PROBLEM DETAILS =>
Answer these questions from the article on Visual ChatGPT:
(a) Which company is behind Visual ChatGPT?
(b) Which image generators has the research team integrated into it?
(c) Which conventional image-generating AIs are named for comparison?
(EXTRACT Opens)
Visual ChatGPT: Images from Text Requests – All Info

by Pramith

You’ve probably wondered if it’s possible to generate images from texts or even edit them. With Visual ChatGPT from Microsoft, this could soon become a reality

Visual ChatGPT – the most important info

Visual ChatGPT is a new implementation of Microsoft’s ChatGPT model that allows images to be generated and modified from text requests. To do this, the research team has integrated several image generators such as Stable Diffusion, Blip and Pix2Pix and uses dialogues between users and the AI to make dynamic changes to images.

  • Visual ChatGPT is a planned image tool from Microsoft that generates and changes images from text requests. It is based on the well-known chatbot ChatGPT as well as various image AIs.
  • The special feature compared to conventional image-generating AIs such as Midjourney and Dall-E is that they can only ever generate new images and use previous works at most as a reference.
(EXTRACT Closes)
(INFORMATION SHOWN Opens)
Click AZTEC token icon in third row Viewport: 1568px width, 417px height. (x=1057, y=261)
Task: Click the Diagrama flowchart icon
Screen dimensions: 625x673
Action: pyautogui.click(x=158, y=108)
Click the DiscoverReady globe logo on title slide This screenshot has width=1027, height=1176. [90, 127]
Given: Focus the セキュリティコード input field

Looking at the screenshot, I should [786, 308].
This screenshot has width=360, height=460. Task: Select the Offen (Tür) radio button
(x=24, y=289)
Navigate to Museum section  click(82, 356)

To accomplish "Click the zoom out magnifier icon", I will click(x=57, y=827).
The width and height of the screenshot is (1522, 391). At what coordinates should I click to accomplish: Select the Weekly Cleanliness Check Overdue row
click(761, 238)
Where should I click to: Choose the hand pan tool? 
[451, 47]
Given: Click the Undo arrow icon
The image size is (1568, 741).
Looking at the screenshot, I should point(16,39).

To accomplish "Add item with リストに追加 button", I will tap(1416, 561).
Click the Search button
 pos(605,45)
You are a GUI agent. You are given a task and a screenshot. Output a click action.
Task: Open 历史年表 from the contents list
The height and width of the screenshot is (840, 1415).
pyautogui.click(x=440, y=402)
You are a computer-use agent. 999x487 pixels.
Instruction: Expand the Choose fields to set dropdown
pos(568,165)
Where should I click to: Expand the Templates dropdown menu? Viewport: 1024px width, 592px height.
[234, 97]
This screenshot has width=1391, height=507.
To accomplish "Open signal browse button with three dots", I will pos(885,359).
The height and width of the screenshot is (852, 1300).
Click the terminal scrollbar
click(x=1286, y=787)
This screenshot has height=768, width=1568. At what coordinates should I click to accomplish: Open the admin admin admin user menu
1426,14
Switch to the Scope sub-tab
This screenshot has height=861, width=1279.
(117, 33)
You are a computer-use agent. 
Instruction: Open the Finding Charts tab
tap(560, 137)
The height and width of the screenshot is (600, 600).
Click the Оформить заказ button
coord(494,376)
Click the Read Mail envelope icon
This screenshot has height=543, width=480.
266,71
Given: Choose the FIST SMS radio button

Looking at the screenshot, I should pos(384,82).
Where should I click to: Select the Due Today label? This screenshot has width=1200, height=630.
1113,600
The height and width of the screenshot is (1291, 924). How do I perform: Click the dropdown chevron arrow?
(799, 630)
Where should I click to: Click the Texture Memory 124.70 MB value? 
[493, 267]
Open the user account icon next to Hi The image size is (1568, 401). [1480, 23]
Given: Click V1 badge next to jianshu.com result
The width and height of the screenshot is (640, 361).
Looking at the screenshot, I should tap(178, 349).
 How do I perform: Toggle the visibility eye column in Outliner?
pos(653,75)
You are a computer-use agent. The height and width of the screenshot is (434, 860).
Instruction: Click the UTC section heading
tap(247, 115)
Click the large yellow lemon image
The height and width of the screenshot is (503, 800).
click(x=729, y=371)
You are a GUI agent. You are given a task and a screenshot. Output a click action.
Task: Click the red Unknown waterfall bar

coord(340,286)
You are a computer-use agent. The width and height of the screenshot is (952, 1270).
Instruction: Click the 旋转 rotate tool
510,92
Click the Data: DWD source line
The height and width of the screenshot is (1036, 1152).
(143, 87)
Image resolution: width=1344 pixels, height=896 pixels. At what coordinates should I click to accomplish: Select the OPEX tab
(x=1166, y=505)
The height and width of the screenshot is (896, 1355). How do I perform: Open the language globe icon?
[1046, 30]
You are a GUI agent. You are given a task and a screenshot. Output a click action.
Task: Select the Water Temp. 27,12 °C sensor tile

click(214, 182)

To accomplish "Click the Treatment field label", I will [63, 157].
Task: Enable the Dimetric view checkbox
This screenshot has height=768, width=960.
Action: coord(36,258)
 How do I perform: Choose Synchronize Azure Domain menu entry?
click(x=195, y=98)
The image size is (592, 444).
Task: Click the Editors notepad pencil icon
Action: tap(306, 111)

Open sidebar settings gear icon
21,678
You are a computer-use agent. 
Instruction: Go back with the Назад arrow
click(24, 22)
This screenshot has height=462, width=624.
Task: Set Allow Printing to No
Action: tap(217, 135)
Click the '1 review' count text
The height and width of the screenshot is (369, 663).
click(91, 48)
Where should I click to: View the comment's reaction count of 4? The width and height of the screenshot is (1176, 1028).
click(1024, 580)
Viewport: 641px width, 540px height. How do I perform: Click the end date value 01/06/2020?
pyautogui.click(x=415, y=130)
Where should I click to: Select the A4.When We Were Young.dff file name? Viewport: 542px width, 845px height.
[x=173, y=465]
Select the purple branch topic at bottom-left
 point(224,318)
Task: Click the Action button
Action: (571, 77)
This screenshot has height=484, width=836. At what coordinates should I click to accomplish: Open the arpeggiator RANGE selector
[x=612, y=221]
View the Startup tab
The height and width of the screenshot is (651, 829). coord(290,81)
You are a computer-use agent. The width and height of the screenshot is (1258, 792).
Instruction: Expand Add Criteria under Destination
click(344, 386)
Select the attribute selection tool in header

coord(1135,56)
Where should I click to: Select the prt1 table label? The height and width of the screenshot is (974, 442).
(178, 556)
(INFORMATION SHOWN Closes)
TASK ANSWER =>
(a) Microsoft
(b) Stable Diffusion, Blip and Pix2Pix
(c) Midjourney and Dall-E